**EXERCISE PROMPT**:
Take every line from the records below that includes the word "will".

**SOURCE RECORDS**:
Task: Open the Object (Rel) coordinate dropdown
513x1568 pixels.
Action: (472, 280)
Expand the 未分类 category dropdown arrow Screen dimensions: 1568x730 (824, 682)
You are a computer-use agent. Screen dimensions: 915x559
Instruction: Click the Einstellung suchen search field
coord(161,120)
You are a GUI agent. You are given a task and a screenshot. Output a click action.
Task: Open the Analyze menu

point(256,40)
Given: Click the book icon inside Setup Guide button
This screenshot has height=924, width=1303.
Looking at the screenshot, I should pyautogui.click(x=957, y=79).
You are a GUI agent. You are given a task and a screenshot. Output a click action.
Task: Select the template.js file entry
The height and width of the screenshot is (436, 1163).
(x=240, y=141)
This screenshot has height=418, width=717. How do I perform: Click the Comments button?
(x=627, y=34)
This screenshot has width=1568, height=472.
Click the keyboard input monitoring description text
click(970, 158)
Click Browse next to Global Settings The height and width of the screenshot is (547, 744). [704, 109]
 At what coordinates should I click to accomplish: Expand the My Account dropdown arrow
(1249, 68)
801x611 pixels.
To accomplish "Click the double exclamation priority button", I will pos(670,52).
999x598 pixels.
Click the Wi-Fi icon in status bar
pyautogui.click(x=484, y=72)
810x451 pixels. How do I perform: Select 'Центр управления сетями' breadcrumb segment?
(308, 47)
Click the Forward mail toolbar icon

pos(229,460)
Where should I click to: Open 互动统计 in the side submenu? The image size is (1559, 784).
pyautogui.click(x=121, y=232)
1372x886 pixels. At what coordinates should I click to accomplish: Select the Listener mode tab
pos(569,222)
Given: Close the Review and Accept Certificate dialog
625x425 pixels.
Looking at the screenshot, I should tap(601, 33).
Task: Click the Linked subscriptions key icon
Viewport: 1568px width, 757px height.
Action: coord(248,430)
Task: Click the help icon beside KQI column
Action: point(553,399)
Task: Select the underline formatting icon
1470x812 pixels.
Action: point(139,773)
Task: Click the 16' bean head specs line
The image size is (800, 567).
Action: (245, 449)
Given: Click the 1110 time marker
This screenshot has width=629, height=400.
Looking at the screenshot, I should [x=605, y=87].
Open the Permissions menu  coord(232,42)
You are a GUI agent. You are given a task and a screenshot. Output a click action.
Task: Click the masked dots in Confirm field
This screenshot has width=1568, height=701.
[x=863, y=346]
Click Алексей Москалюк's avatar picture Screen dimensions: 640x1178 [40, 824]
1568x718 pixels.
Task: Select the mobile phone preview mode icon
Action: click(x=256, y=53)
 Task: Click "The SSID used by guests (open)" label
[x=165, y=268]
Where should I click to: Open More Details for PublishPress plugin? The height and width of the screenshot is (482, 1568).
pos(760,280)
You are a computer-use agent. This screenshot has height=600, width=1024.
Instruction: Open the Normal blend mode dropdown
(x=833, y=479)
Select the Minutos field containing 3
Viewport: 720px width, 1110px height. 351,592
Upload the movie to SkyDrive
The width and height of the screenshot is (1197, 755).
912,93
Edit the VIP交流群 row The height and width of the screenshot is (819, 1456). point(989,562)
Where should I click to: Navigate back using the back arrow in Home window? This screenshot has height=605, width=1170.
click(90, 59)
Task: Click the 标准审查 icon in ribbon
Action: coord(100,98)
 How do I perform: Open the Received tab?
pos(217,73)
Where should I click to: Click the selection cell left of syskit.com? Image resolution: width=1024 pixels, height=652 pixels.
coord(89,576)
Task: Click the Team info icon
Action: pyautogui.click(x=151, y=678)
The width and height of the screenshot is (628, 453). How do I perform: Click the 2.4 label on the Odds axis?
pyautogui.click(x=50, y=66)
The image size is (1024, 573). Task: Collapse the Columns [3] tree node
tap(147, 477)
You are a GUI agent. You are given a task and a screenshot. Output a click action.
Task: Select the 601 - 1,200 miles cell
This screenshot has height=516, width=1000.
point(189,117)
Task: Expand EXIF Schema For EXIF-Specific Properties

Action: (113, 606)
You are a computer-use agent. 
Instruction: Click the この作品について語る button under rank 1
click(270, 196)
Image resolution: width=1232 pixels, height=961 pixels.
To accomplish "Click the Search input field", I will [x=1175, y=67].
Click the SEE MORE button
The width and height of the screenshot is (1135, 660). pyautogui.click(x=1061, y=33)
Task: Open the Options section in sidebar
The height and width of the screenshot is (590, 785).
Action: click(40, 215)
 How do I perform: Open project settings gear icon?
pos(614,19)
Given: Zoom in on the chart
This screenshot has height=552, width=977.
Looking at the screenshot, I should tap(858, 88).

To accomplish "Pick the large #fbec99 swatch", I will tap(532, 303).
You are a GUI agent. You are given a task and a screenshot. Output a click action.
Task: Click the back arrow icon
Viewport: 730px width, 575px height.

**EXPECTED OUTPUT**:
To accomplish "Click the double exclamation priority button", I will pos(670,52).
To accomplish "Click the Search input field", I will [x=1175, y=67].
To accomplish "Pick the large #fbec99 swatch", I will tap(532, 303).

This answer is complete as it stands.